Yahoo! builds a brick house for its talent
Thursday, September 21st, 2006
Max Goldman of the Performance & Talent Management blog points out that Yahoo! is following in the footsteps of Google by allowing its employees to spend more of their time on innovative new projects: “Called Brickhouse, the project is essentially an in-house incubator meant to give it’s entrepreneurial employees another reason to stick with the company. Not altogether different from the Google 20% – wherein Googlers get to spend 20% of their time on a project of their choosing – it is both a way to satisfy the innate desire to create as well as a method for harnessing that creativity.”
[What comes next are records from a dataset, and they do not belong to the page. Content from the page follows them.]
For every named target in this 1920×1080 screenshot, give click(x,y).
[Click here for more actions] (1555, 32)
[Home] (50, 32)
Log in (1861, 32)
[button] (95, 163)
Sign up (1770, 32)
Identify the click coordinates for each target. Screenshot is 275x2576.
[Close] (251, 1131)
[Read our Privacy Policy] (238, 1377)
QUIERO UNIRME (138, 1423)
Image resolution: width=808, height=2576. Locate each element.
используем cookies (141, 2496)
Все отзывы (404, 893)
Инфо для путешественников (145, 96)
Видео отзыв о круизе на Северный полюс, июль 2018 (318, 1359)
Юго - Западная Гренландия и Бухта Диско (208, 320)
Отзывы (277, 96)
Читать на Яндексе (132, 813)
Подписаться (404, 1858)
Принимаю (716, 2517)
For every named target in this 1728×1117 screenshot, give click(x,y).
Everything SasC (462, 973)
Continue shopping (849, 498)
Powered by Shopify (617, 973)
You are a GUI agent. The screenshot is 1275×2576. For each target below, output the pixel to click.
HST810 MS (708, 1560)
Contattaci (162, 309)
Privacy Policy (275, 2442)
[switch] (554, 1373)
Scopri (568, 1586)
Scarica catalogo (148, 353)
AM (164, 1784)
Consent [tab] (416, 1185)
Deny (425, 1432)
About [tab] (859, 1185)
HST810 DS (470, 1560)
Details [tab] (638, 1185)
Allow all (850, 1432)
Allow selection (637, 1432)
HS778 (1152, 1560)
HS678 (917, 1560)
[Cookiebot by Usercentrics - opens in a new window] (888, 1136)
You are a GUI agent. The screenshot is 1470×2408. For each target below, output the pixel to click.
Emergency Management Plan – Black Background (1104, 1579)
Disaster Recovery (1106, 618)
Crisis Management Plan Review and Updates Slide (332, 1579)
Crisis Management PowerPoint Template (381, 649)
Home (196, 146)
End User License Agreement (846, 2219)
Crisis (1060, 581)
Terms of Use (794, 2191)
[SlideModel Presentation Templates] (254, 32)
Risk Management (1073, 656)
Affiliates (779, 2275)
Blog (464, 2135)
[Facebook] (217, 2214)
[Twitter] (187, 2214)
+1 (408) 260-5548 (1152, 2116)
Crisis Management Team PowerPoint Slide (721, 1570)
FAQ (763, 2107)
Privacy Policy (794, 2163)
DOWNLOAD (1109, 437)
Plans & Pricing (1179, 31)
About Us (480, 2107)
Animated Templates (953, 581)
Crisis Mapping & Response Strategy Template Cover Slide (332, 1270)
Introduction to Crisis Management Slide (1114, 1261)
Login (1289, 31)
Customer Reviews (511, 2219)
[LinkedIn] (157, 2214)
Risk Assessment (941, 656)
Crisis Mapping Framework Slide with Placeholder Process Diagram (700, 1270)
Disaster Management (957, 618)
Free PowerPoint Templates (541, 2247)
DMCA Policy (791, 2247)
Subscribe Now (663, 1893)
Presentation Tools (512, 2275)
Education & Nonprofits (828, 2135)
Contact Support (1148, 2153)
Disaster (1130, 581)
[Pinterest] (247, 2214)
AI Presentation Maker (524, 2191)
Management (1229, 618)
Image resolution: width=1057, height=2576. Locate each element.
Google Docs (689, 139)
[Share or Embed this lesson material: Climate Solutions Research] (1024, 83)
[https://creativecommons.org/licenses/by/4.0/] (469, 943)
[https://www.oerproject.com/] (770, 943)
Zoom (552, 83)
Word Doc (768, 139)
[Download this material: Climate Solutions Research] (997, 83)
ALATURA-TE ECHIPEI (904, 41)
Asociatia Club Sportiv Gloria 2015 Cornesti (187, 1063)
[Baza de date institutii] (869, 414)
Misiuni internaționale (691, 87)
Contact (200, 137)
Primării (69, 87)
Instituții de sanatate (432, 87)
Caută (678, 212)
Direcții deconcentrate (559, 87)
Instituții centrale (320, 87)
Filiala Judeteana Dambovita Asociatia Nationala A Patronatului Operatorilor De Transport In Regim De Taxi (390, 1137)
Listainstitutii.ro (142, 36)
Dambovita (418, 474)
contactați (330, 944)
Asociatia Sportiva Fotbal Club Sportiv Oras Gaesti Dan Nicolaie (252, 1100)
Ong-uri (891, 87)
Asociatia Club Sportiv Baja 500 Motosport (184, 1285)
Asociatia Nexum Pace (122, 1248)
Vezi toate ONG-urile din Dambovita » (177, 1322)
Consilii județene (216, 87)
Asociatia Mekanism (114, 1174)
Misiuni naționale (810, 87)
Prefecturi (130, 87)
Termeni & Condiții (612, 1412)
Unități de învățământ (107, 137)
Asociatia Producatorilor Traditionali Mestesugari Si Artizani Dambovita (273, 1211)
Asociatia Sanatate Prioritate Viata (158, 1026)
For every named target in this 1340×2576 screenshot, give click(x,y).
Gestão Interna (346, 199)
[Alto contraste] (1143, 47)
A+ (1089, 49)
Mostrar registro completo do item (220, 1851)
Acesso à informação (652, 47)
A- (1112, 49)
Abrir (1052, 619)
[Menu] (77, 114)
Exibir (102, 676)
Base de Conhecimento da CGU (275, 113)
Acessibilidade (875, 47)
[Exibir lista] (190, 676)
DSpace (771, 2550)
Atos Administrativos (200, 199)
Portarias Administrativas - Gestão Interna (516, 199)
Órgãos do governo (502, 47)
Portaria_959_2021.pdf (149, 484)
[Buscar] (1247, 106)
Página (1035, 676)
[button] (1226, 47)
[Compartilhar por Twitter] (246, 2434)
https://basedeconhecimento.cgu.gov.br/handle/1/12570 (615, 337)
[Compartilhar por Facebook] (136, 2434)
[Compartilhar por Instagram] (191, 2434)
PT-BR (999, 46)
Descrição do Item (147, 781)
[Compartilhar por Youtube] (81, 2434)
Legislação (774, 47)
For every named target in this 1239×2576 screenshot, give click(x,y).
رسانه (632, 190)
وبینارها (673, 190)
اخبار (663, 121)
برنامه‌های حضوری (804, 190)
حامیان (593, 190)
As GigaOm suggests, Project Brickhouse is designed to give superstar employees a chance to fool around with new ideas on the side, while at the same time preventing them from jumping ship to start-up Web 2.0 companies. At Yahoo!, there’s a realization that the Web 2.0 boom has changed the playing field for technology companies looking to recruit the best and the brightest:
“Big companies are no longer the safe havens they were during the tech bust. Self-styled “startup people” - especially those like Caterina Fake, who were brought in through acquisitions - long for the bureaucracy-free feeling of going up against the Man, not being the Man. With funding so easily available, Yahoo’s stock treading water, and most of their options vested, it’s tempting to jump ship… SideStep CEO Rob Solomon, who was employeee 2,100 or so at Yahoo, told me earlier this year there were perhaps 300 or 400 left of the employees who were at Yahoo when he started.”
Maybe it’s just me, but I think Yahoo! could have chosen a better name than Brickhouse. I suppose there are two ways of thinking about “brickhouse” - as a cute, one-story house that the big bad wolf can’t blow down or as a battle-scarred building in a charred out urban area. If I’m walking the streets of New York, and I see a building with a bricked up window, yo, I stay away. Every company needs to hold on to its top talent, but building a brick wall around that talent - is that the best solution?